In August 2024, CMS shared a new Frequently Asked Questions document with additional guidance.

AAPM&R will monitor private payor implementation of G2211. At the time of developing this educational information, it is unclear which private payors, if any, have or will implement coverage of G2211.

Code Origins and Purpose

G2211 was originally proposed in 2021 by CMS to better capture the costs of providing care associated with longitudinal care such as what is provided during a primary care encounter or an encounter by a specialist who cares for a patient over long periods of time. Due to budget neutrality concerns and because of the estimated impact on physician payment, Congress delayed implementation of this conde for several years. 2024 is the first year G2211 can be billed.

G2211 Descriptor – Visit complexity inherent to evaluation and management associated with medical care services that serve as the continuing focal point for all needed health care services and/or with medical care services that are part of ongoing care related to a patient's single, serious condition or a complex condition (Add-on code, list separately in addition to office/outpatient evaluation and management visit, new or established).

How and When to Use G2211

CMS released a brief article providing guidance on the use of G2211 in mid-January (see below).

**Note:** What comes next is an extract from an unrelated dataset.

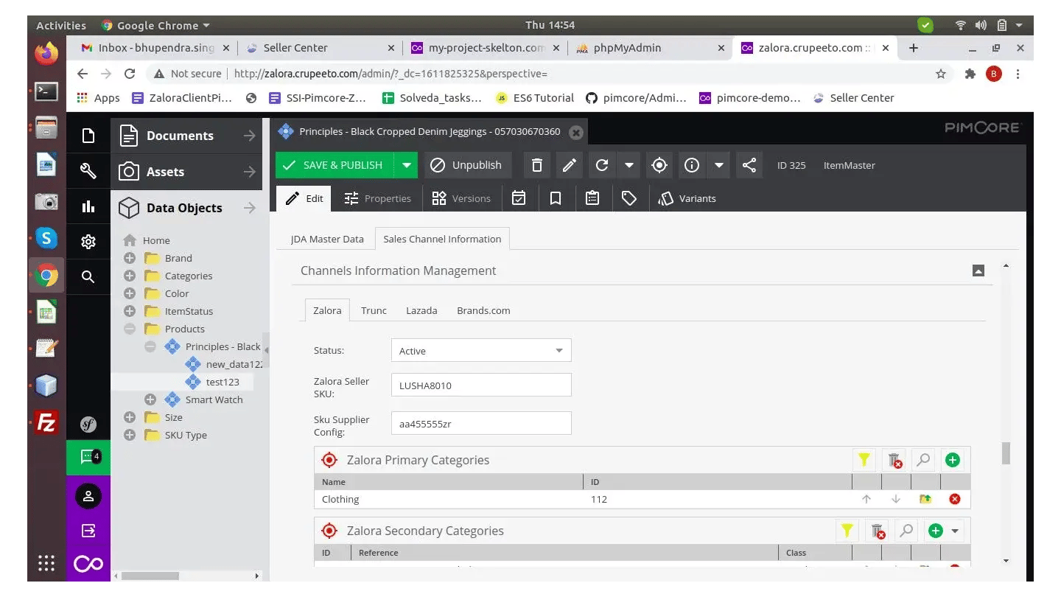The image size is (1061, 597).
Task: Switch to the JDA Master Data tab
Action: [327, 239]
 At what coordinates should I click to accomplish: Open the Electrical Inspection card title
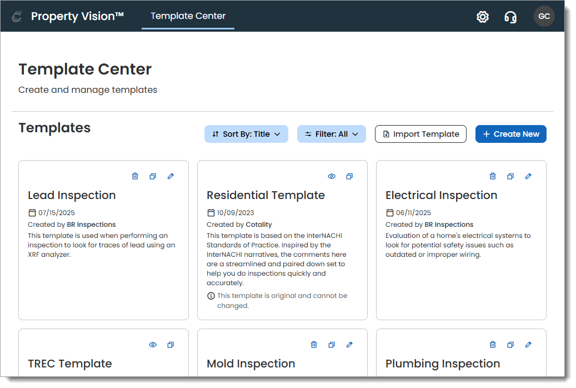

Some specific billing requirements include:

  • G2211 must be billed alongside an office or outpatient E/M code (99202-99215 only).
  • G2211 cannot be used in the inpatient hospital or skilled nursing setting.
  • G2211 cannot be billed when the E/M code is billed with modifier 25.
  • G2211 cannot be used for acute care.

Medicare has provided limited information about how it is defining “single, serious condition or a complex condition” for the purposes of using this code. Instructions in their recent Medicare Learning Matters article indicate that the code should be used if:

  • “You’re the continuing focal point for all needed services, like a primary care practitioner
  • You’re giving ongoing care for a single, serious condition or a complex condition, like sickle cell disease or HIV.”

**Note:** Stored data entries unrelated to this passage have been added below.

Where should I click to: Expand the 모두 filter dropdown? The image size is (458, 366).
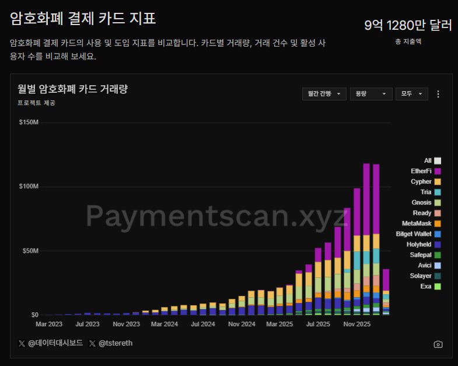(411, 94)
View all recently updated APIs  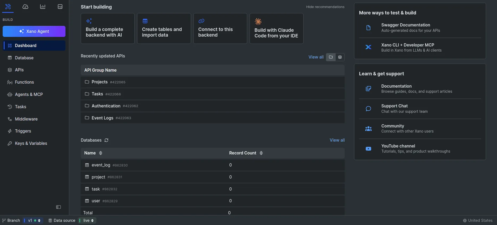[316, 57]
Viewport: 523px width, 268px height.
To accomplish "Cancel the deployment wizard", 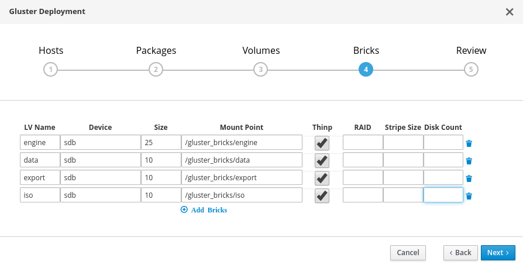I will (x=408, y=252).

Applications for Physiatry

To-date, CMS educational materials have not directly referenced scenarios for use of G2211 that are applicable to physiatry. However, the code is not restricted to certain specialties. Based on the examples and context provided, there are many conditions known to be serious or complex for which the physiatrist could be the physician managing the patients’ care. As indicated by CMS, “The most important information used to determine whether the add-on code could be billed is the relationship between the practitioner and the patient…The add-on code G2211 captures the inherent complexity of the visit that is derived from the longitudinal nature of the practitioner and patient relationship.”

Next Steps

If, based on this information, G2211 is a code that would fit into your practice and patient population, talk with your practice manager, administration, and coding staff about implementing billing of this code for appropriate patients.